Problem:
Rewrite the lines from the line with "Open the Security Engine ...2zeg title" through the last line, substituting "drop-down list" for "dropdown" and leaving everything else unchanged.

==== Supplied data ====

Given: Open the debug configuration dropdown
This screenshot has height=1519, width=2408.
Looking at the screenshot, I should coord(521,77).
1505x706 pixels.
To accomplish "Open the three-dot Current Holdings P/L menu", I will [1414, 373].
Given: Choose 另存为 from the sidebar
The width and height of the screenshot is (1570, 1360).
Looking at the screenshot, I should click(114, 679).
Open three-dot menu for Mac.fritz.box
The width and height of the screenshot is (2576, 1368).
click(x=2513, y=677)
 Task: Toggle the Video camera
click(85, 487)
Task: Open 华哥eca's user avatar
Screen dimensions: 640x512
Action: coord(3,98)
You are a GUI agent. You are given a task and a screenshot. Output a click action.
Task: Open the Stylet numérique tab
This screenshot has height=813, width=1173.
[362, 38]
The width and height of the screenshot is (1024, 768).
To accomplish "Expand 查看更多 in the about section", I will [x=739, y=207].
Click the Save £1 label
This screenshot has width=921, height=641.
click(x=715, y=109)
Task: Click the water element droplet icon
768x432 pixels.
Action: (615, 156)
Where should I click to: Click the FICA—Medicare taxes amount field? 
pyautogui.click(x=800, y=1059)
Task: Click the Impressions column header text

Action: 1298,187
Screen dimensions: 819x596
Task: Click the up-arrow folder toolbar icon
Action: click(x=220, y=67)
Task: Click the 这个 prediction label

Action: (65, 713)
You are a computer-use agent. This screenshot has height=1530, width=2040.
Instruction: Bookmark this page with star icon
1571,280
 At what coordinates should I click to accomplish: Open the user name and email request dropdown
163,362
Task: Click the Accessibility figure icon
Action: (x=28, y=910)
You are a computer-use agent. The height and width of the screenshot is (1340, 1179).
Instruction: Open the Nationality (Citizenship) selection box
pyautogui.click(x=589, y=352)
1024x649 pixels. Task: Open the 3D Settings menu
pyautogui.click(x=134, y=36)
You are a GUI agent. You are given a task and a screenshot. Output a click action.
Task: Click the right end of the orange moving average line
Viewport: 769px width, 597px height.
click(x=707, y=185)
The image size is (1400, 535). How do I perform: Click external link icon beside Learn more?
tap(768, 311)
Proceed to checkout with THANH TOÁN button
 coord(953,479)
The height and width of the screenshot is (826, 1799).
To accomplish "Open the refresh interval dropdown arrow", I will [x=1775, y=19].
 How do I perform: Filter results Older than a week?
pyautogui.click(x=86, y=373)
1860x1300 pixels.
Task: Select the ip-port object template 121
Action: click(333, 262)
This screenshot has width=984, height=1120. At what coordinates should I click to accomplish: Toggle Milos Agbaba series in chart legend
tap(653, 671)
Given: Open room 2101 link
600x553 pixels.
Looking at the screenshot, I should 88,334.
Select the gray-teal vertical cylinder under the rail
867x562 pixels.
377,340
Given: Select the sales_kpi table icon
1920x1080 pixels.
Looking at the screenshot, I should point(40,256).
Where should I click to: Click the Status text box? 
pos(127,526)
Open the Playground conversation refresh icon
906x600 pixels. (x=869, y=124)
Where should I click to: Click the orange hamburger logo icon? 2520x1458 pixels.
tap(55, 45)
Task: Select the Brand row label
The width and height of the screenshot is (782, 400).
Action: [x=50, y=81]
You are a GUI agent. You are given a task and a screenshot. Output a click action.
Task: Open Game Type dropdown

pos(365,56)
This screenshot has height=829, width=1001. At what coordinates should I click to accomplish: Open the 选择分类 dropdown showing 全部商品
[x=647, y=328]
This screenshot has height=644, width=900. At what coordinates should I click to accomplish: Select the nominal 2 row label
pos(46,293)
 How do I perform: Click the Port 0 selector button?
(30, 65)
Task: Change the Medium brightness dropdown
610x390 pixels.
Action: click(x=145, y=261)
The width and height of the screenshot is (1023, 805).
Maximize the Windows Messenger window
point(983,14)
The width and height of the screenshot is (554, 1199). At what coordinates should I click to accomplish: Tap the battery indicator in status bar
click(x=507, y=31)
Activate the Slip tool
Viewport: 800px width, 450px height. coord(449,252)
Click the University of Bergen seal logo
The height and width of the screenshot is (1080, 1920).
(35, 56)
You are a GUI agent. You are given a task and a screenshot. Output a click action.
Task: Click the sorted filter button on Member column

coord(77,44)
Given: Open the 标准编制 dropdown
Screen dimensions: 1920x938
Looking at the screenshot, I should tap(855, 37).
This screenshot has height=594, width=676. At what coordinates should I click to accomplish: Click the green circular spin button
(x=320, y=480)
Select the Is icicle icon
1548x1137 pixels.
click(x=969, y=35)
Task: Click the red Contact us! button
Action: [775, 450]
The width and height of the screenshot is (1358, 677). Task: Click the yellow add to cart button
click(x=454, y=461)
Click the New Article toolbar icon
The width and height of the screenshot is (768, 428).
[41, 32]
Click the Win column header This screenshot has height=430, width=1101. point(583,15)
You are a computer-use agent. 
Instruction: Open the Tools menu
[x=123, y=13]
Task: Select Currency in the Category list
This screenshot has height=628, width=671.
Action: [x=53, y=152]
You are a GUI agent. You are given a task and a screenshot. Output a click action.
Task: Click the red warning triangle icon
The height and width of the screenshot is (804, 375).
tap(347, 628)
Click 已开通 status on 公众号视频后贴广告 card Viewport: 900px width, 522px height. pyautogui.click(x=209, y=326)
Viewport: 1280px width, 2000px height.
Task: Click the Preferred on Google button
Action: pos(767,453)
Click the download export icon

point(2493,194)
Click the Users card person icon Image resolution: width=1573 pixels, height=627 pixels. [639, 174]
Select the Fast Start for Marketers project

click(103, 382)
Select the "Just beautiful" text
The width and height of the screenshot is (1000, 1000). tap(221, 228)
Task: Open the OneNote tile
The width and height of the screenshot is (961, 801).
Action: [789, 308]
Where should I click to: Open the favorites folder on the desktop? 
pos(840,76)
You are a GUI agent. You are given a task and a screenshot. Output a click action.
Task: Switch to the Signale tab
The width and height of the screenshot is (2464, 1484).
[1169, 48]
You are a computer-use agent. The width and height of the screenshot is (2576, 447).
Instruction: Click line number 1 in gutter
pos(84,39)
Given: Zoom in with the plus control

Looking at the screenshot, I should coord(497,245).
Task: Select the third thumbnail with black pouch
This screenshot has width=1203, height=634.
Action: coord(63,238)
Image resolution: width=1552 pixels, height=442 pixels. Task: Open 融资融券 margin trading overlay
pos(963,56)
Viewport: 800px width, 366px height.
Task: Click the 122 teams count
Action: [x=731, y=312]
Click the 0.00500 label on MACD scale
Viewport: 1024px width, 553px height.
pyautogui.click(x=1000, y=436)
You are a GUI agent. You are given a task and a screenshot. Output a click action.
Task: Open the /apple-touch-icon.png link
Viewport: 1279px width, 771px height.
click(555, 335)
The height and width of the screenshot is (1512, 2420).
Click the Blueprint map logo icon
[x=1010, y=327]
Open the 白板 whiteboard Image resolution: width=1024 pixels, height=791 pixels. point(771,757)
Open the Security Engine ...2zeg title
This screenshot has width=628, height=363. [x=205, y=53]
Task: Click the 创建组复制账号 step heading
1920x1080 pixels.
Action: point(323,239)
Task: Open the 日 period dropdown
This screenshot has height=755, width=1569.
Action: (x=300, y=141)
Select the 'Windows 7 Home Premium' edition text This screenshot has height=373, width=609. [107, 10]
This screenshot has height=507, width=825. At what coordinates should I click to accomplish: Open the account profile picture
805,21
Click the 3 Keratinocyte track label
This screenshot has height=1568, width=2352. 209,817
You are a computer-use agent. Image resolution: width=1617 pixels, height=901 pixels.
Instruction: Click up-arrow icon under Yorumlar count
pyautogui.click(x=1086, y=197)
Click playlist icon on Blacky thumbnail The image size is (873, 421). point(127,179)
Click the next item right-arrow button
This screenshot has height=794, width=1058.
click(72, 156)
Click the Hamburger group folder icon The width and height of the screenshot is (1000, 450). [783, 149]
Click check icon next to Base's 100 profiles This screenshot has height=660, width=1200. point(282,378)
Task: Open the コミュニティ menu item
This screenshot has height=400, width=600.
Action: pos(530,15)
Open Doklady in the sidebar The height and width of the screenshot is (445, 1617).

====

The response:
Open the Security Engine ...2zeg title
This screenshot has width=628, height=363. [x=205, y=53]
Task: Click the 创建组复制账号 step heading
1920x1080 pixels.
Action: point(323,239)
Task: Open the 日 period drop-down list
This screenshot has height=755, width=1569.
Action: (x=300, y=141)
Select the 'Windows 7 Home Premium' edition text This screenshot has height=373, width=609. [107, 10]
This screenshot has height=507, width=825. At what coordinates should I click to accomplish: Open the account profile picture
805,21
Click the 3 Keratinocyte track label
This screenshot has height=1568, width=2352. 209,817
You are a computer-use agent. Image resolution: width=1617 pixels, height=901 pixels.
Instruction: Click up-arrow icon under Yorumlar count
pyautogui.click(x=1086, y=197)
Click playlist icon on Blacky thumbnail The image size is (873, 421). point(127,179)
Click the next item right-arrow button
This screenshot has height=794, width=1058.
click(72, 156)
Click the Hamburger group folder icon The width and height of the screenshot is (1000, 450). [783, 149]
Click check icon next to Base's 100 profiles This screenshot has height=660, width=1200. point(282,378)
Task: Open the コミュニティ menu item
This screenshot has height=400, width=600.
Action: pos(530,15)
Open Doklady in the sidebar The height and width of the screenshot is (445, 1617).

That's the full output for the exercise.